2013-05-23 / Other News

When The Patient Asks: How Did I Become So Neurotic?

By Michael Feld,
L.C.S.W.
Certified Psychoanalyst, Licensed Psychotherapist

The questions my patients most frequently ask are, “Why am I so neurotic?” and “How did I get this way?” When they speak of being neurotic, they usually mean their compulsive, rigid, inflexible way of moving through life. This is a painful road filled with suffering and a waste of constructive energies. It is the opposite of a healthy, satisfied way of living. Dr. Karen Horney, in her books, described simply and clearly how the neurotic process begins and evolves. She explained that under favorable conditions, which would be an environment or a family where we were accepted and allowed to experience ourselves, we could grow up with an appreciation for ourselves. In such an environment, we could feel comfortable and secure in expressing our creative aspirations and reach our full potential.

Such a family would see each of us as unique and special, and we would move in the direction of our own given potentialities, as we develop them.
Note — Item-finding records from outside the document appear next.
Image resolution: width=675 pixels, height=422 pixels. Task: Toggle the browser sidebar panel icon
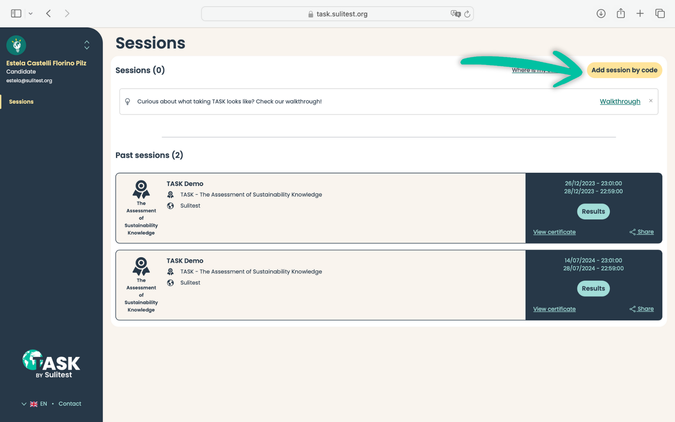tap(16, 14)

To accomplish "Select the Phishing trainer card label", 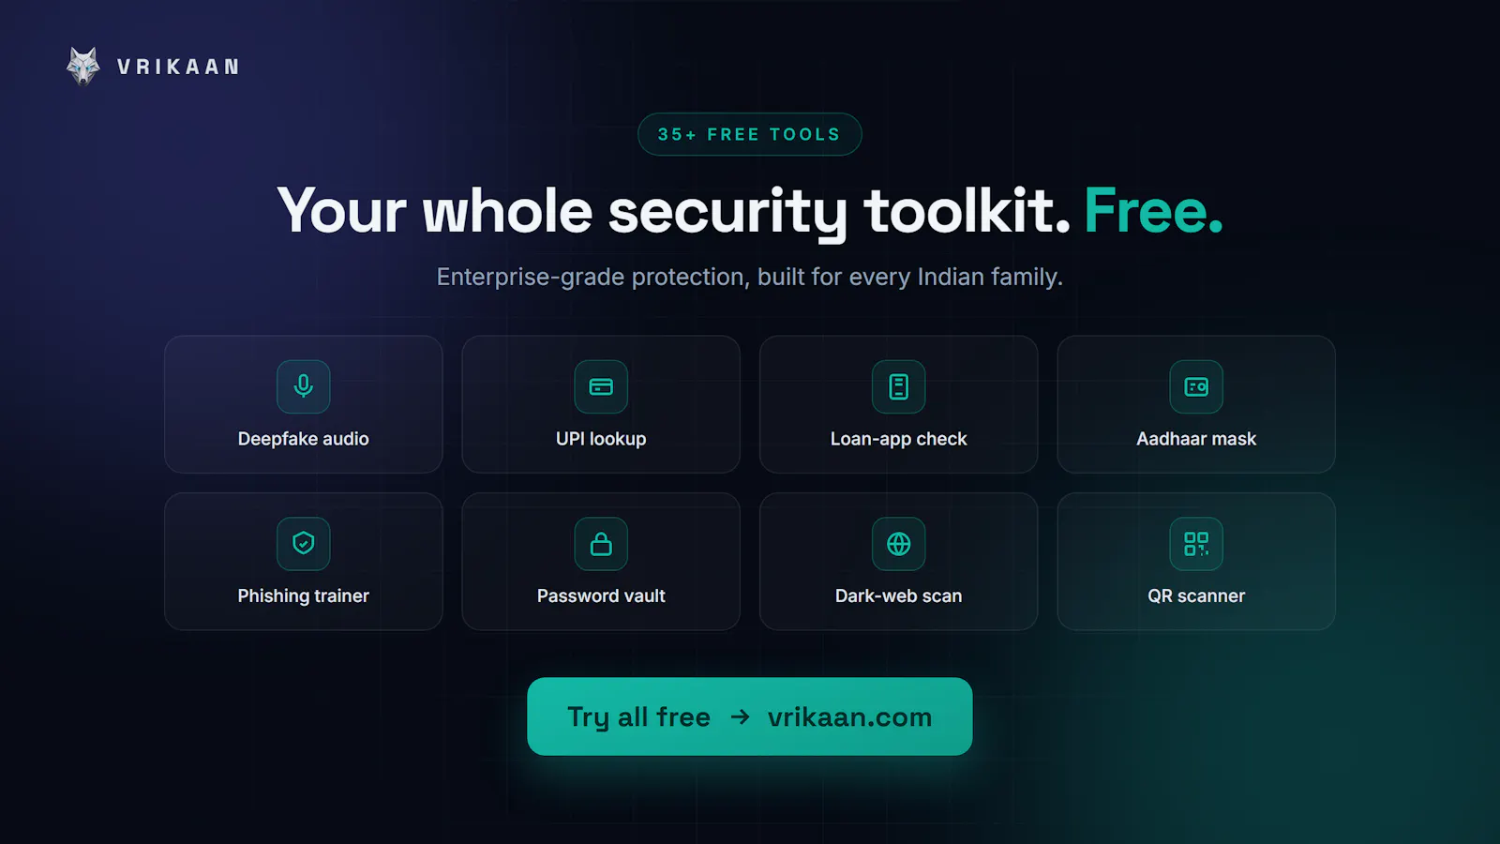I will click(x=303, y=596).
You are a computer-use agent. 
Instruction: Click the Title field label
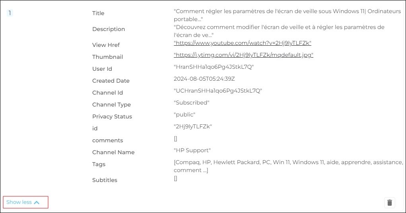(98, 13)
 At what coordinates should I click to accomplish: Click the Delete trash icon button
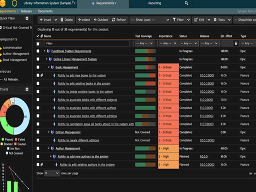click(x=67, y=20)
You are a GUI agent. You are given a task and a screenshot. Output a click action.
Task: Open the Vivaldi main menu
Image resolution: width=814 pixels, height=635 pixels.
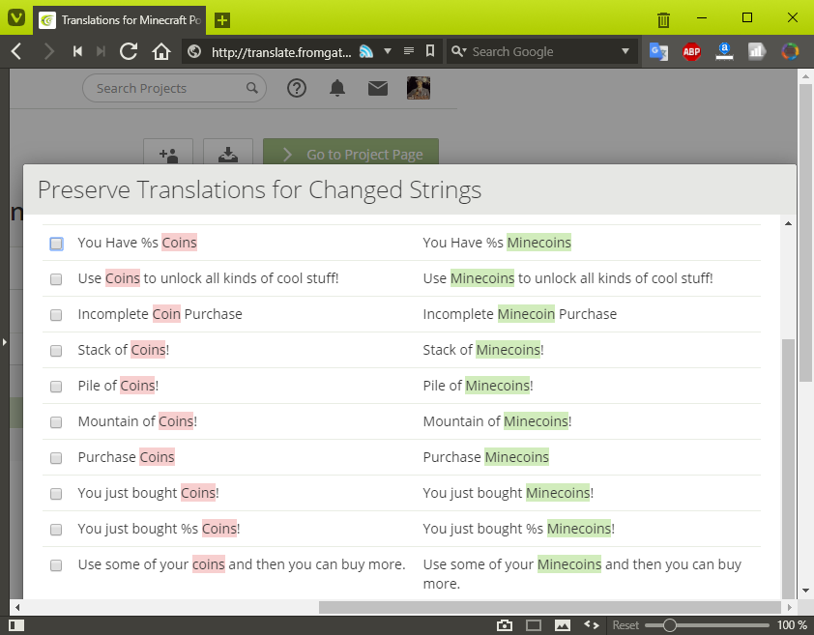(16, 18)
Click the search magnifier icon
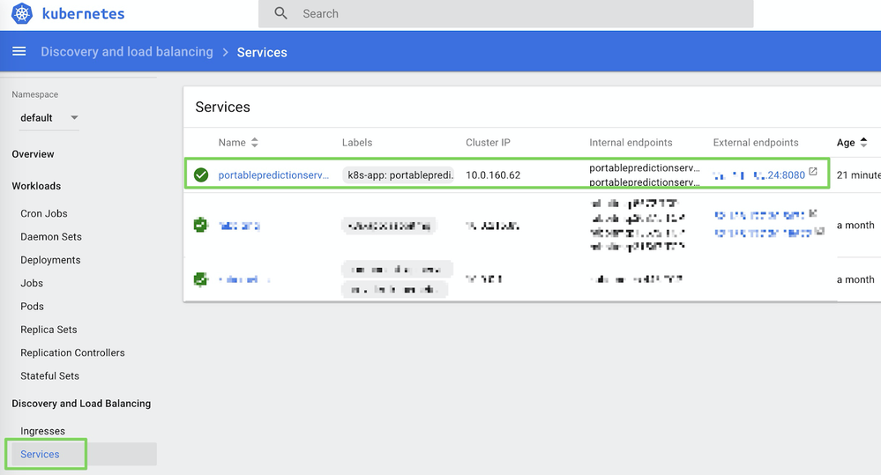Image resolution: width=881 pixels, height=475 pixels. coord(281,14)
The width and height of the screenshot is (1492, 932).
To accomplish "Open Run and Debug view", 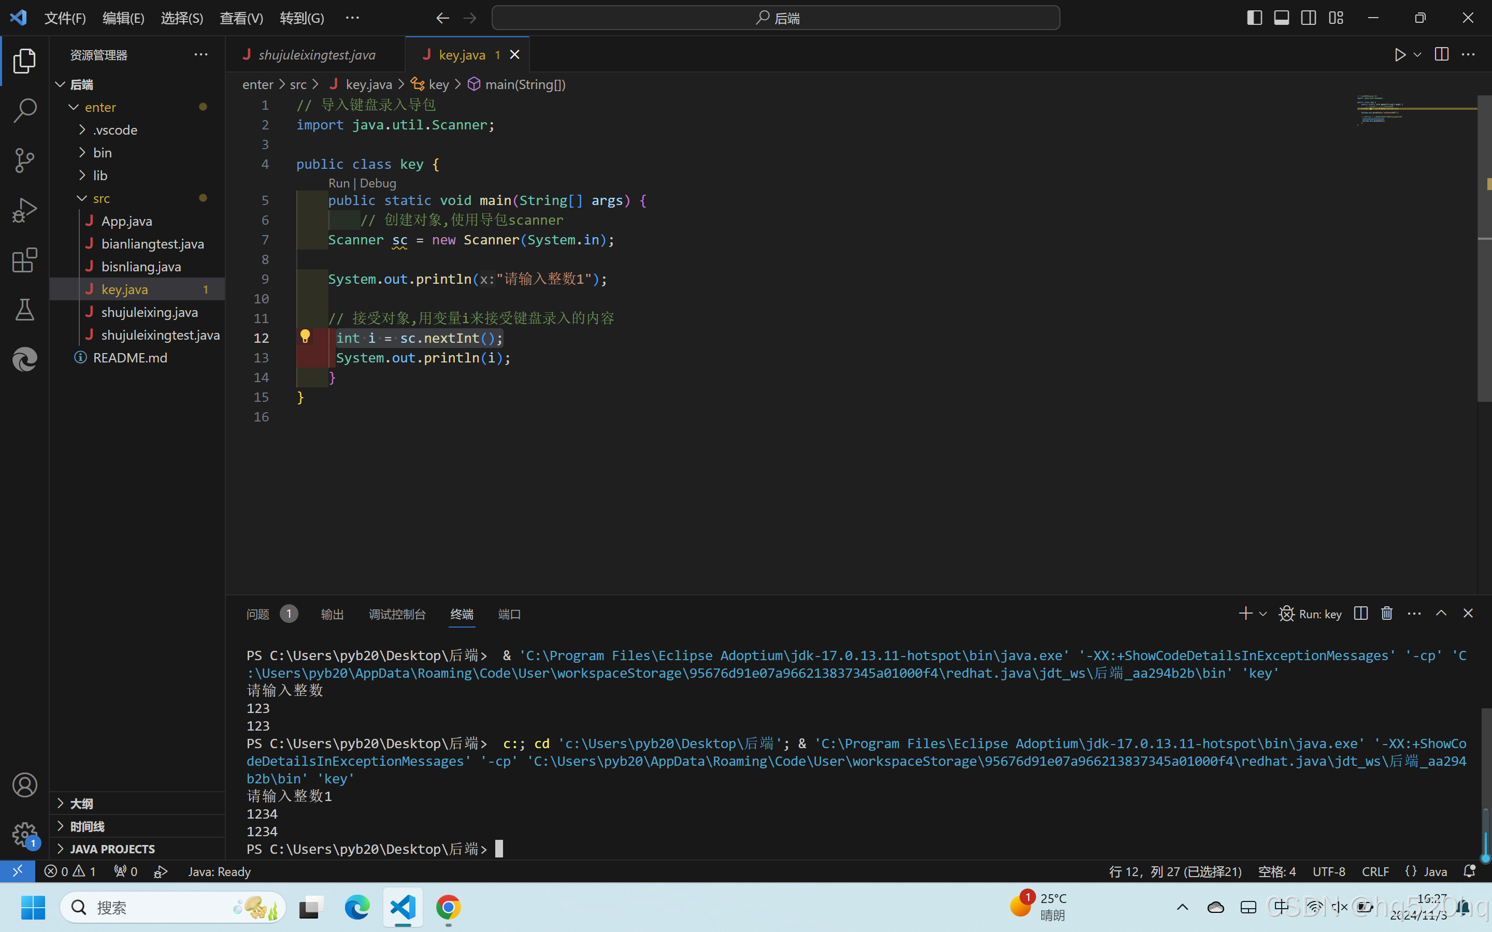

But, when we come from a family where we are not permitted to experience and express ourselves, or what I prefer to call an “abusive environment,” we develop altogether in a different way. An abusive environment is characterized by what Dr. Horney called “the basic evil.” This she described as an environment that was lacking in genuine warmth and affection. She felt that a child could tolerate much adversity as long as the child felt inwardly loved. She also stated that the reason children do not receive enough affection was due to the fact that their parents were themselves victims of poor parenting. So we are all, in some way, victims of victims. Some of the actions and attitudes on the part of the parents most damaging to the child include the following:

•Beatings

•Sexual abuse

•Self-sacrificing behavior by the parents who use their deeds to manipulate their children and instill guilt.

•Unjust scolding, blaming or punishing.

•Unpredictable shifts between superficial love and affection and scornful rejection.

•Unkept promises.

•A disregard for the child’s needs.

•Disturbing or interfering in the child’s friendships.

•Ridiculing independent thinking.

Discouraging and spoiling the child’s interests in his or her own pursuits— these can be interests of an artistic, athletic or mechanical nature.

And most damaging of all was what Dr. Horney described as “an attitude of the parents, which, if not in intention, nevertheless means breaking the child’s will.”

What evolves from growing up under such adverse conditions is a way of behaving and going through life that is based on finding some sense of safety and security. This in turn leads to a rigid system of inner rules and regulations, which demands nothing short of perfection, greatness and glory. When such perfection is not achieved, we strike out—or, I should say, in—at ourselves, in the form of self-hate. Self-hate can be expressed in many different ways, including: accident proneness, psychosomatic disorders, alcohol and drug addiction, compulsive gambling, guilty feelings, excessive and inappropriate worrying, competitiveness, perfectionism, criminal activity, depression, anxiety, suicide and a behavior or action which is hurtful, punishing or damaging to oneself. No pill, no magic can make selfhate go away. Only a process of exploration and expression, such as psychodynamic psychotherapy, is designed to diminish self-hate and increase our mercy and compassion for ourselves.